Is Social Well-being the Antidote to Loneliness?
What is social health and well-being? Social wellness involves building and nurturing meaningful and supportive relationships with individuals, groups and our community.
It enables us to have healthy and genuine relationships where we need to communicate, build trust, establish boundaries and continue to learn ways to deal with conflict.
In essence, social wellness is important to us as human beings as we are truly social beings.
How I Did It
I remember when I moved from Tampa to West Palm Beach and I had two wee little children about one and a half years old. My husband and I knew no one and I was a stay-at-home mum so I understood that my task was to go out and create a community for myself and my family. I started online by looking up mom’s clubs and then attending the events meeting other new moms and forming friendships.
I also went to every story time I could find in the community, joined a running club and started talking to my neighbors in the neighborhood.
Before long, and with a lot of trial and error I eventually found my people, some of whom I still have the privilege of having in my life today.
I essentially created a community for myself so that I could feel I belonged.
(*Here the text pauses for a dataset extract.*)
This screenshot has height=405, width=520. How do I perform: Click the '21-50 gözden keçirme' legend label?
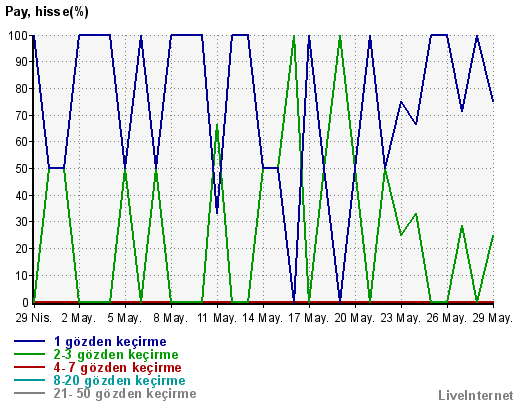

Dangers of Being Disconnected
So what happens if you do not work on your social wellness and become isolated? Let’s face it, social wellness enhances our lives and is a great buffer for life's adversities. According to Brain Forest Centers, research has shown that social wellness and having a strong social network enhances our lives and helps us to live longer.
Stress is better handled, which in turn provides us with a better immune system, so we are better able to fight off diseases. We are generally healthier with lower blood pressure, less depression and better cardiovascular functioning.
I have truly seen first hand what happens if people do not have a community. So many people move from other parts of the country, arriving in Florida and never truly end up making roots. This in turn causes depression, increased anxiety, feelings of loneliness and never feeling like they belong. So what can you do?
Ways to Connect
Well I think the first important thing to do is to learn how to communicate in a healthy and effective way.
Learning how to communicate your thoughts, feelings and emotions is important, since this is a positive and effective way in building relationships in the first place. As you communicate your needs you end up building trust and creating empathy and compassion within the relationship. As the relationship builds you can be there for others during difficult times and visa versa.
So reaching out is important. Look at what is being offered in your community, what groups would you be interested in joining, what neighbors do you want to get to know and what volunteer opportunities are you interested in.
I remember when we moved into our new house and I was determined to get to know our neighbors. It was coming up for Christmas and I decided to host a happy hour and invited all of my neighbors. It was so much fun and we really got to know each of them so well over the years, that we do it every year and always have impromptu gatherings in the neighborhood. When I walk or drive down my street, I feel at home.
What NOT to Do
It is also important to understand that sometimes the people we meet are not meant to be in our lives.
Some people can be toxic, exhausting and draining and if we choose to keep them in our lives they end up taking up too much space, causing our own mental health to decrease, which in turn causes depression resulting in our isolating from others.
Trial and Error
Be open minded but also selective when choosing who you spend your time with. Allowing negative people to exit your life and allowing room for the positive ones is key to leading a fulfilling life with contentment. Find the right fit for you and accept that everyone can't be that ideal match. So go out there and connect!